AuthorsE. Løhre and K. Teigen
TitleThere is a 60% probability, but I am 70% certain: communicative consequences of external and internal expressions of uncertainty
AfilliationSoftware Engineering
Project(s)No Simula project
StatusPublished
Publication TypeJournal Article
Year of Publication2016
JournalThinking and Reasoning
Volume22
Issue4
Pagination369-396
PublisherTaylor and Francis
Keywordscommunication, external uncertainty, Internal uncertainty, predictions, subjective probability
Abstract

Current theories of probability recognise a distinction between external (un)certainty (frequentistic probabilities) and internal (un)certainty (degrees of belief). The present studies investigated this distinction in lay people's judgements of probability statements formulated to suggest either an internal (“I am X% certain”) or an external (“It is X% certain” or “There is an X% probability”) interpretation.
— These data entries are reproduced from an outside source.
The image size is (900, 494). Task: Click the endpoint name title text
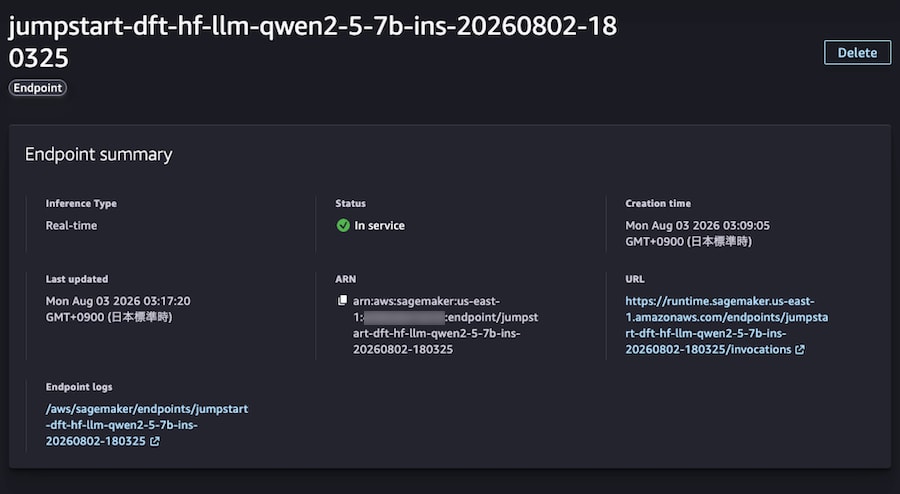313,42
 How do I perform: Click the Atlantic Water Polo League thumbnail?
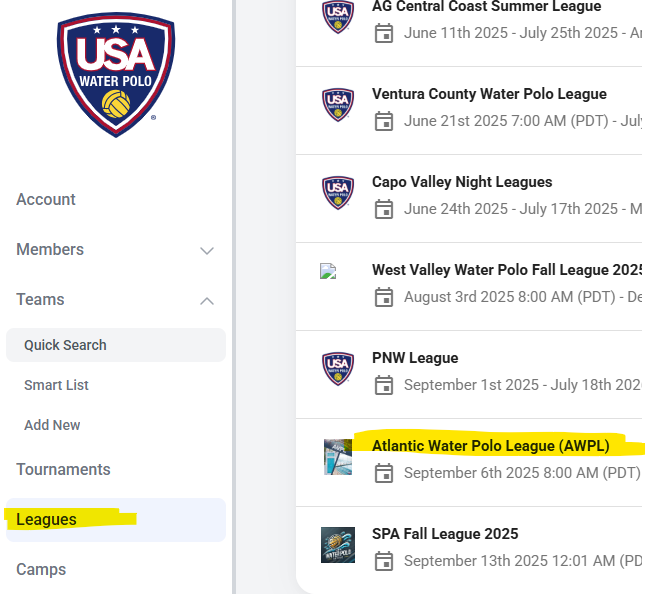(x=338, y=457)
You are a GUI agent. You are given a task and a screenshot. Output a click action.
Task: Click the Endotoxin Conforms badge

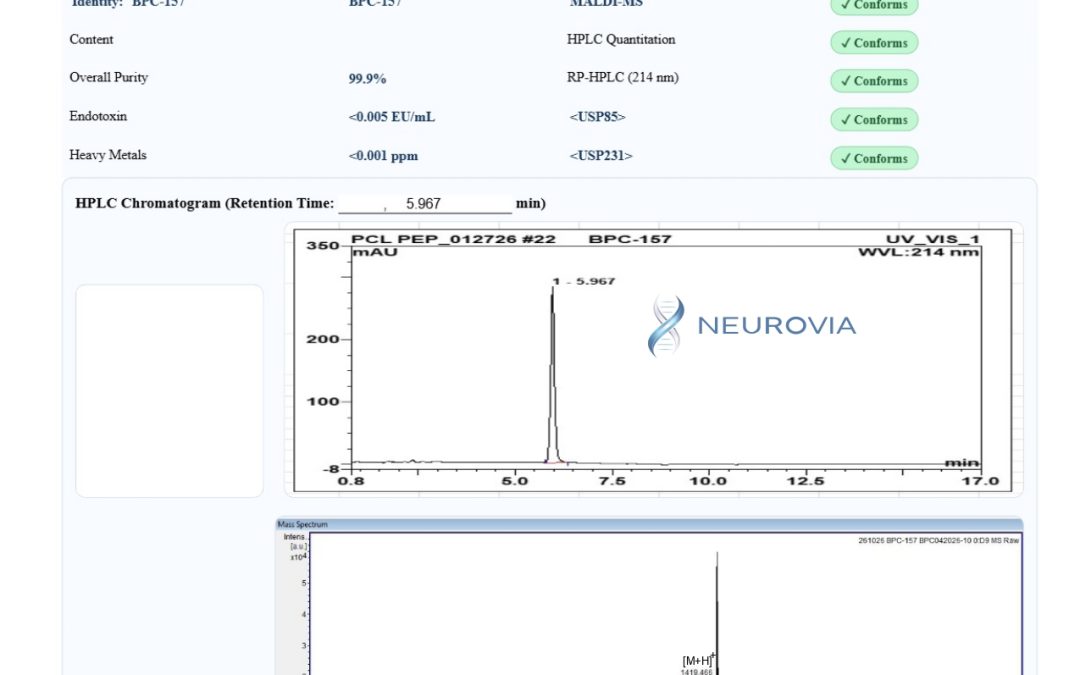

These subtle differences in wording influenced participants' perceptions and endorsements of such statements, and their impressions of the speaker. External expressions were seen to signal more reliable task duration estimates, and a lower degree of external than internal certainty was deemed necessary to advise a course of action. In conversations about football, internal expressions were perceived as signalling more personal interest, and were expected to be on the average 10% higher than corresponding external probabilities. Finally, people who reported their outcome expectations for two major sports events let their degree of interest in these events influence their internal but not their external certainty. These results have implications for the communication of uncertainty and probability.